A diagnostic model of three biomarkers—lymphocytes, monocytes, and C reactive protein—had a predicted probability of 90% (CI 76–90%) for diagnosing GWI when the probability of having GWI was above 70%.

Can anyone work out what they mean by the bolded text? I suppose we'd have to read the full text to find out.
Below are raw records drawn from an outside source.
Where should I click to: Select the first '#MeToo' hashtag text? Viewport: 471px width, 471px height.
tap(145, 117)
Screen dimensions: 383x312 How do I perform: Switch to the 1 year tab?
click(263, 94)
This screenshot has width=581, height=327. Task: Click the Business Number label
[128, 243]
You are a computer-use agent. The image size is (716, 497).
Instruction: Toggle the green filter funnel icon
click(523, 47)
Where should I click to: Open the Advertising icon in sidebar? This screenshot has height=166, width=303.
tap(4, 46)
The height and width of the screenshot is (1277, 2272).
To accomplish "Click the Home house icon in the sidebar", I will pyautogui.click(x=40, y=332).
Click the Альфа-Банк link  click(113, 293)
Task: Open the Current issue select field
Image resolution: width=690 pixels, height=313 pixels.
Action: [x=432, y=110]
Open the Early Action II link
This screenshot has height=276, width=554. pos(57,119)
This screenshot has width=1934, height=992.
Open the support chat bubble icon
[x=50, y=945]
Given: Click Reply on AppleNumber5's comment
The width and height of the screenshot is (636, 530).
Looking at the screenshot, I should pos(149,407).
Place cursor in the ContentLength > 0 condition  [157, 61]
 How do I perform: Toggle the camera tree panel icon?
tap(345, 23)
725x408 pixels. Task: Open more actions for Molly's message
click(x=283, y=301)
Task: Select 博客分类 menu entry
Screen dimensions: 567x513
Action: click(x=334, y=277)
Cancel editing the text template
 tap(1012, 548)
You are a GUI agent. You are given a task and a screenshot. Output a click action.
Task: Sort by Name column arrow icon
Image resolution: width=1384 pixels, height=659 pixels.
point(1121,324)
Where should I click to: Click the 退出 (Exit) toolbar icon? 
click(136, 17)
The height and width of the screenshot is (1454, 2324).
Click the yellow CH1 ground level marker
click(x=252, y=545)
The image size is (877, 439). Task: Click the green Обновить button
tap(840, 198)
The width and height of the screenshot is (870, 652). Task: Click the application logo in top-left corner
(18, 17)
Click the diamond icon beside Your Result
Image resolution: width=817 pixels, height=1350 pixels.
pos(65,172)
Edit: I'm not sure if I'm any clearer after reading this...

Diagnostic Model
Stepwise multivariable logistic regression led to a diagnostic model comprised of three biomarkers—lymphocytes, monocytes, and CRP. We estimated the probability of having GWI using this fitted model. A positive diagnosis of GWI was defined as a model-estimated probability exceeding 0.70 (70%). For subjects with a model-predicted probability of >70% [a criterion met by 40/80 (50%) of the sample] the positive predictive value of the confirmatory diagnostic model was 90% (95% confidence interval 76–97%) for diagnosing GWI. The corresponding negative predictive value for ruling out GWI was 50% (95% confidence interval 34–66%; Fig 1). The model c-statistic was 0.77 (95% confidence interval 0.67–0.88; p = 0.05).

 

[Bob]

Interestingly, the controls were "deployed Gulf War veterans". The study compared a GWI+ cohort with a CWI- cohort, whereby the GWI+ cohort were patients who had all the symptoms necessary for a GWI diagnosis, and the GWI- cohort did not meet the diagnostic criteria for GWI.

 

[Bob]

Hmm, it's similar to the recent Hanson paper whereby the diagnostic accuracy only applies to the specific participants in the study. The likelihood of these specific biomarkers being able to diagnose the wider patient population seems diminishing small. It's an interesting start, but there's a lot more work to be done.